Hello,
Apologies for the issues, I now have PyFR compiled but encountering problems during run with the CUDA backend. The log is attached below, but it appears there is some undefined symbol with the libnvrtc.so driver. Looking for some diagnostic guidance and if this might be related to incorrectly compiled CUDA version?
Thanks again!
nvcc version:
(pyfr1.15-venv) [roya3@gra-login3 2d-inc-cylinder]$ nvcc --version
nvcc: NVIDIA (R) Cuda compiler driver
Copyright (c) 2005-2023 NVIDIA Corporation
Built on Tue_Aug_15_22:02:13_PDT_2023
Cuda compilation tools, release 12.2, V12.2.140
Build cuda_12.2.r12.2/compiler.33191640_0
Error ouput along with nvidia-smi:
Wed Nov 8 01:44:48 2023
+-----------------------------------------------------------------------------+
| NVIDIA-SMI 525.105.17 Driver Version: 525.105.17 CUDA Version: 12.2 |
|-------------------------------+----------------------+----------------------+
| GPU Name Persistence-M| Bus-Id Disp.A | Volatile Uncorr. ECC |
| Fan Temp Perf Pwr:Usage/Cap| Memory-Usage | GPU-Util Compute M. |
| | | MIG M. |
|===============================+======================+======================|
| 0 Tesla P100-PCIE... On | 00000000:83:00.0 Off | 0 |
| N/A 38C P0 25W / 250W | 0MiB / 12288MiB | 0% Default |
| | | N/A |
+-------------------------------+----------------------+----------------------+
+-----------------------------------------------------------------------------+
| Processes: |
| GPU GI CI PID Type Process name GPU Memory |
| ID ID Usage |
|=============================================================================|
| No running processes found |
+-----------------------------------------------------------------------------+
--------------------------------------------------------------------------
WARNING: There is at least non-excluded one OpenFabrics device found,
but there are no active ports detected (or Open MPI was unable to use
them). This is most certainly not what you wanted. Check your
cables, subnet manager configuration, etc. The openib BTL will be
ignored for this job.
Local host: gra951
--------------------------------------------------------------------------
Traceback (most recent call last):
File "/home/roya3/.local/bin/pyfr", line 8, in <module>
sys.exit(main())
File "/home/roya3/.local/lib/python3.10/site-packages/pyfr/__main__.py", line 118, in main
args.process(args)
File "/home/roya3/.local/lib/python3.10/site-packages/pyfr/__main__.py", line 251, in process_run
_process_common(
File "/home/roya3/.local/lib/python3.10/site-packages/pyfr/__main__.py", line 230, in _process_common
backend = get_backend(args.backend, cfg)
File "/home/roya3/.local/lib/python3.10/site-packages/pyfr/backends/__init__.py", line 12, in get_backend
return subclass_where(BaseBackend, name=name.lower())(cfg)

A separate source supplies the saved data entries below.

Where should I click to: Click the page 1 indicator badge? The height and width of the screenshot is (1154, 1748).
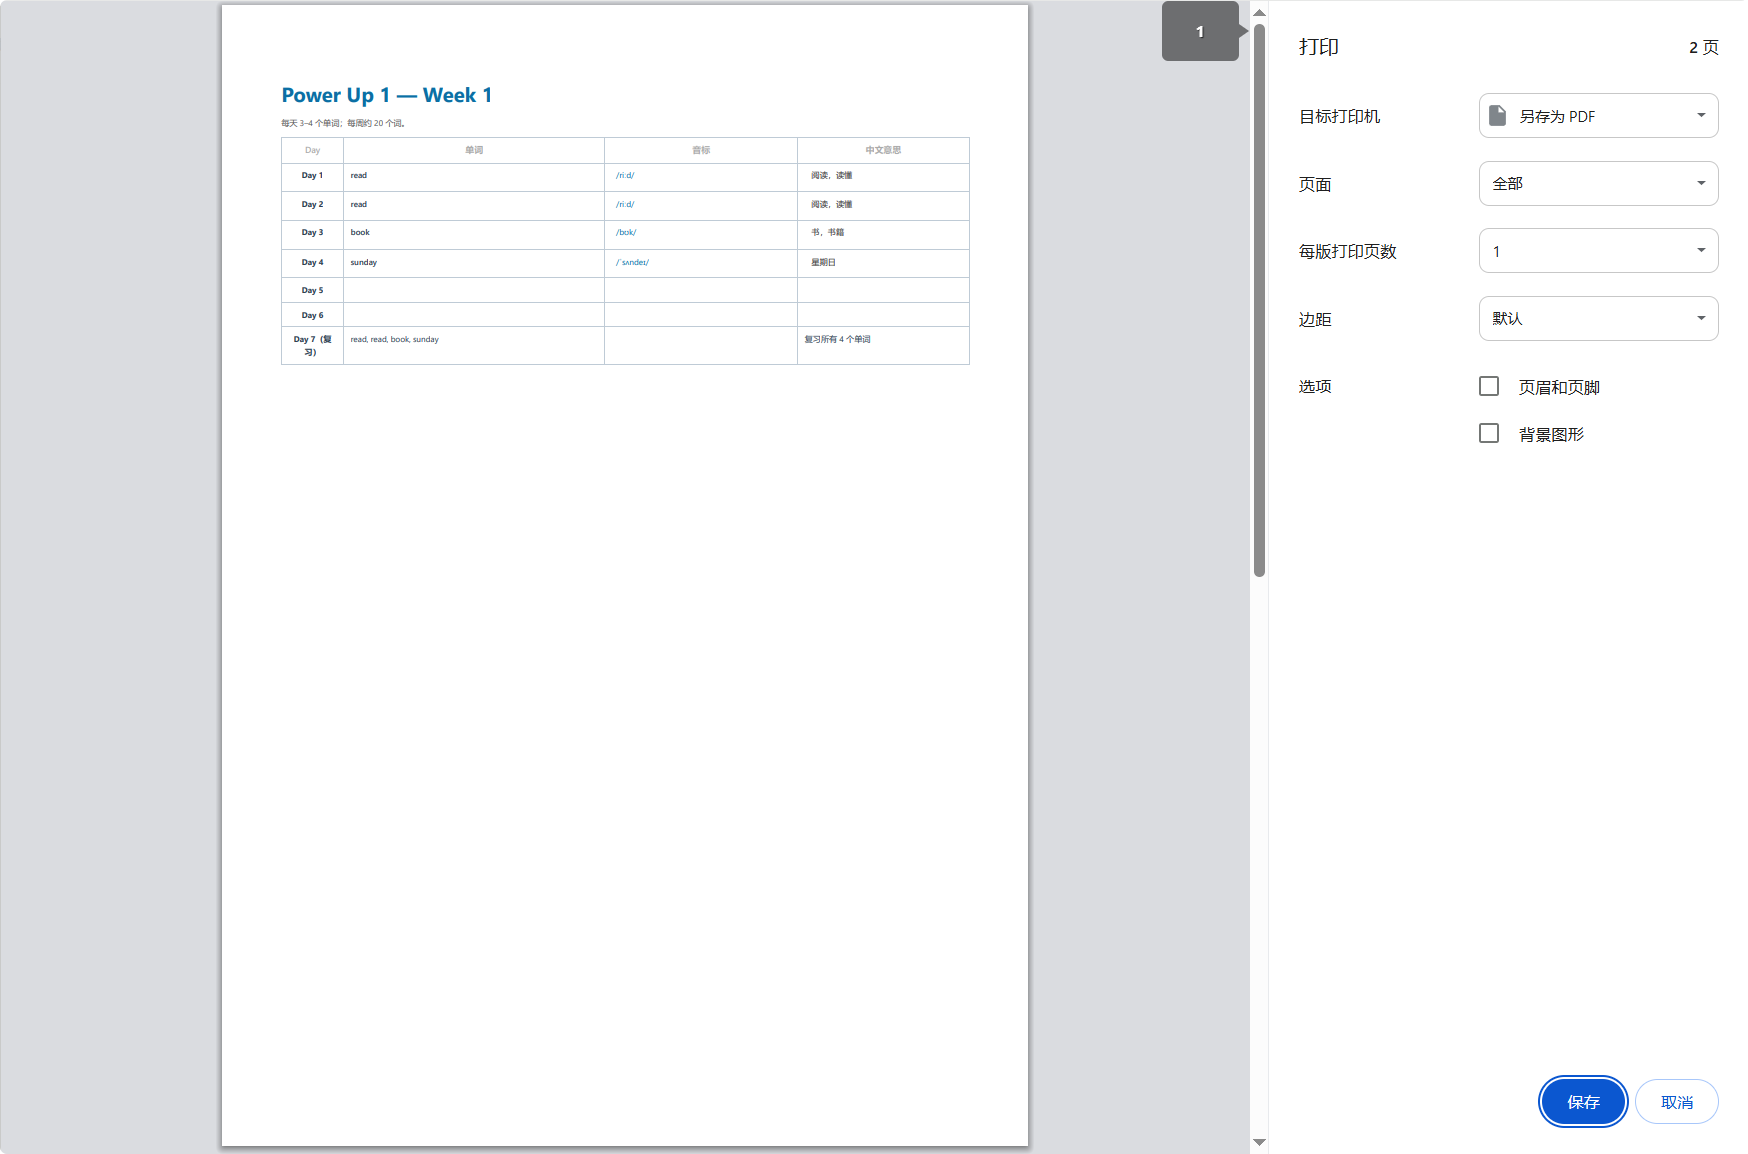(x=1200, y=32)
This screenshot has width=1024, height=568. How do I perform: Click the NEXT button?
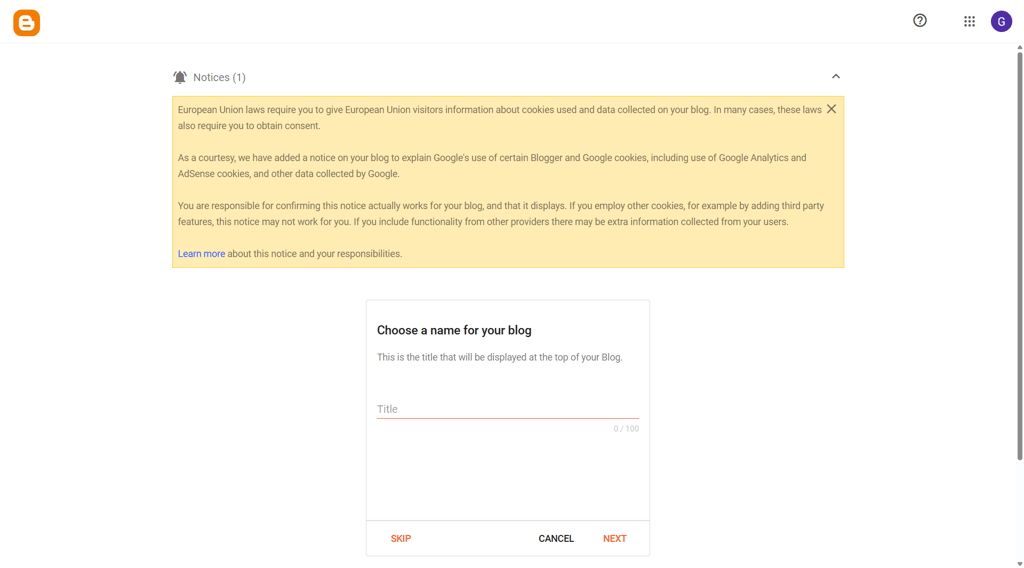click(615, 539)
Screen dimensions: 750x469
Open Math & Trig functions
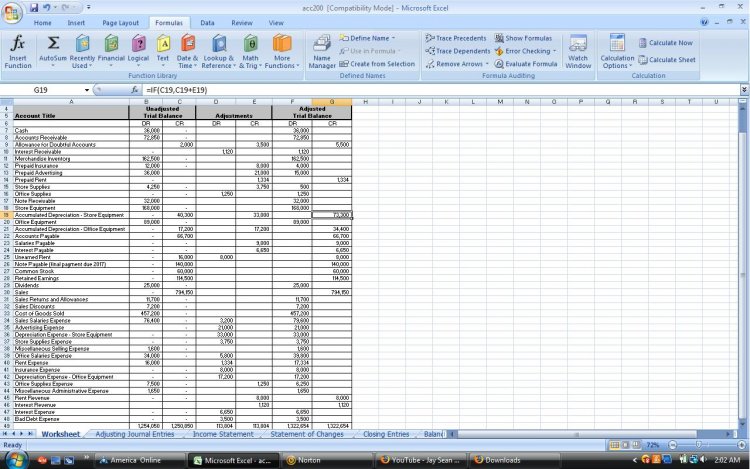250,50
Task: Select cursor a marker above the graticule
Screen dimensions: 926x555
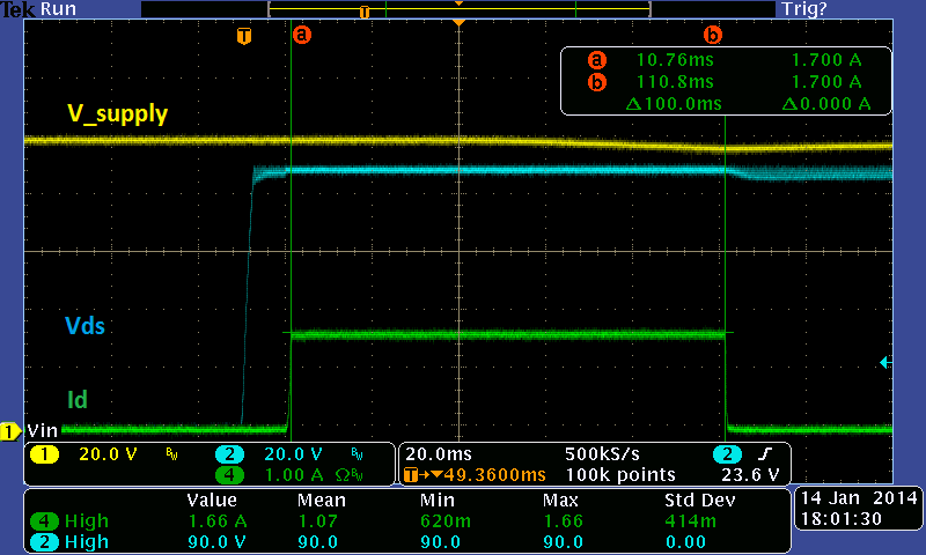Action: point(301,35)
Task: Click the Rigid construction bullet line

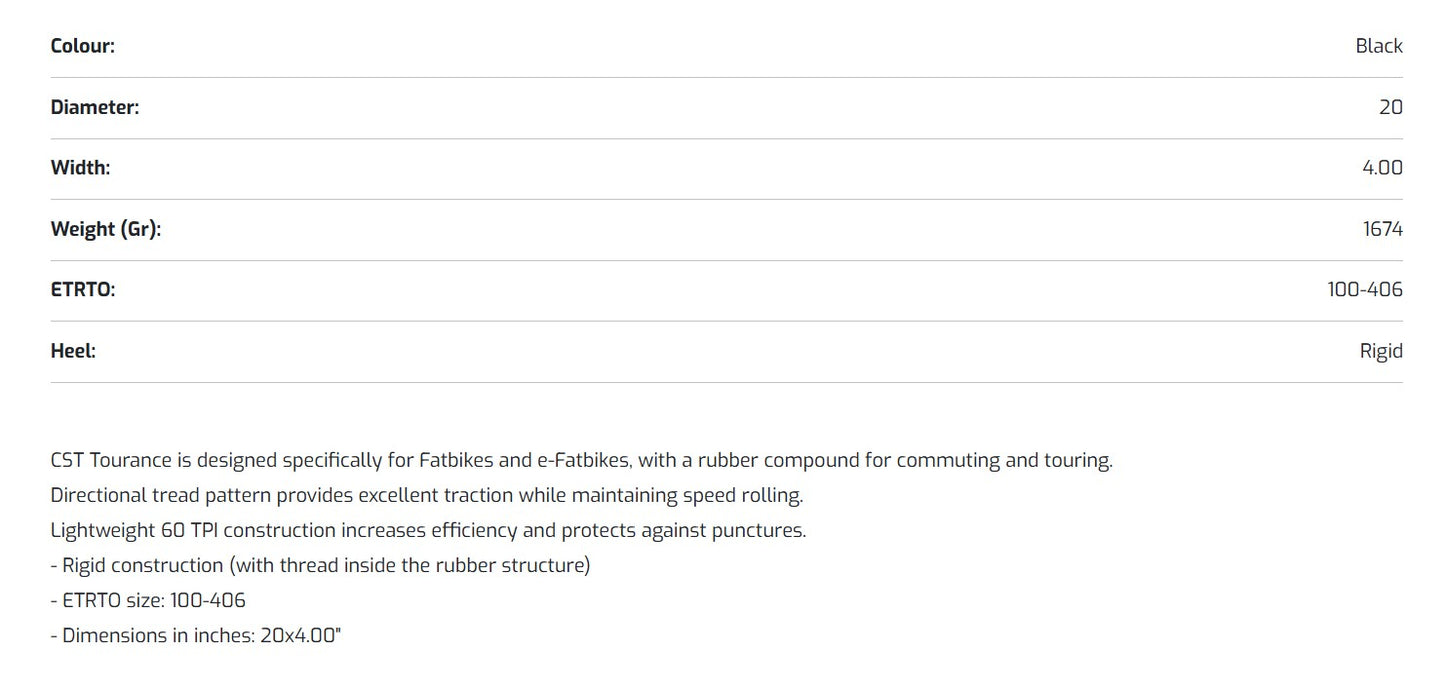Action: [320, 565]
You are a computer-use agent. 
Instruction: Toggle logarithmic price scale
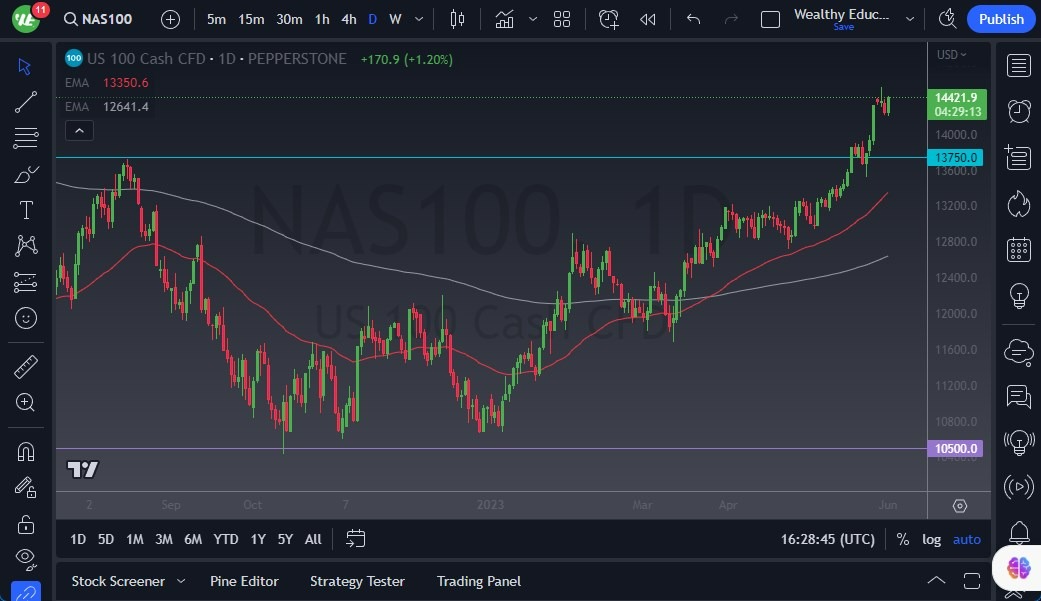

File "/home/roya3/.local/lib/python3.10/site-packages/pyfr/backends/cuda/base.py", line 21, in __init__
self.nvrtc = NVRTC()
File "/home/roya3/.local/lib/python3.10/site-packages/pyfr/backends/cuda/compiler.py", line 54, in __init__
self.lib = NVRTCWrappers()
File "/home/roya3/.local/lib/python3.10/site-packages/pyfr/ctypesutil.py", line 18, in __init__
fn = getattr(lib, fname)
File "/cvmfs/soft.computecanada.ca/easybuild/software/2020/avx2/Core/python/3.10.2/lib/python3.10/ctypes/__init__.py", line 387, in __getattr__
func = self.__getitem__(name)
File "/cvmfs/soft.computecanada.ca/easybuild/software/2020/avx2/Core/python/3.10.2/lib/python3.10/ctypes/__init__.py", line 392, in __getitem__
func = self._FuncPtr((name_or_ordinal, self))
AttributeError: /cvmfs/soft.computecanada.ca/easybuild/software/2020/Core/cudacore/11.0.2/lib64/libnvrtc.so: undefined symbol: nvrtcGetCUBINSize. Did you mean: 'nvrtcGetPTXSize'?